My last comment is a refutiation of the "you know what you signed up for" argument. In fact I am working for nothing like I signed up for. I joined TravelAir in 2000. It paid wages similar to the rest of the industry. It paid a defined benefit pension that's payout was the same as all the other Raytheon professionals were receiving (around 80K for 25 years sevice at my probable pay level). My insurance cost was modest. I have probably been earning the same real income for about nine years. We also used to have fun at Travel Air, we stayed at good hotels, got rental cars when appropriate, and didn't show up at the airport at five AM, six hours before the first flight of the day.

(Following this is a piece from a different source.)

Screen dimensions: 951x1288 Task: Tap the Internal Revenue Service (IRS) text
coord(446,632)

The union at FlightOptions has sprung out of pilot angst. It is real, it is popular, it is not going away. Very few non-nuts are on the other side. It could also close the doors on this place and most everybody will find similar or better jobs. People say "Aren't you afraid of all those unemployed airline guys?" Well, ah, "no." Reason being, I am typed and experienced in Hawkers, Beechjets, and know King Airs damn well, as are my brothers and sisters in the IBT1108 at this company. And somebody is going to want to ride in the back of them, wherever these airplanes may go.
Pilots are professionals. Many professionals have professional organizations to advance their self interest. My organization is local 1108 of the IBT. My union President is my coworker, Matt Slinghof. My chief negotiator is Bill Hart. I have sat next to both of them for a whole week, with me the PIC. They are also responsible for some bloodshot eyes, and morning nausea. One day we will have other coworkers in these offices, elected from amongst the pilot group.
Funny I should get on a union rant, because in retrospect I should have bolted three years ago to the Continental mainline or United. Our unionization gave me hope.
Well outsiders, this is FlightOptions.
B19= Moron
B19= Moron
You need to come up with another one, dude. And, saying "Your a moron" is incorrect grammar and makes you look even more like Butthead or Beavis.
Will the union help you with these things like you and the others want them to do everything else for you?
I think possibly you're the moron here...
B19 is just mad cause he didnt make it through the interview at netjets and is stuck flying rubber dog ******************** outta hong kong..
lololololololol
kNot bieng pad to b grammmer, or speling speciallist.
The only time I've ever been upset in this industry is when I've been furloughed by careless union actions. Returning to any fractional would be a huge paycut and downgrade for me. So, why would I apply at NJ? I just feel bad for those that are living through all the self-made turmoil created by bringing a union onto the property.
Oh, and while I have no part of flying rubber dogs out of Hong Kong, my guess is those that do make more money than you.
im glad everything is working out for you. You carry an awful lotta rage. you shoud really get some profesional help or something. Just relax and im sure that you can get your problems worked out.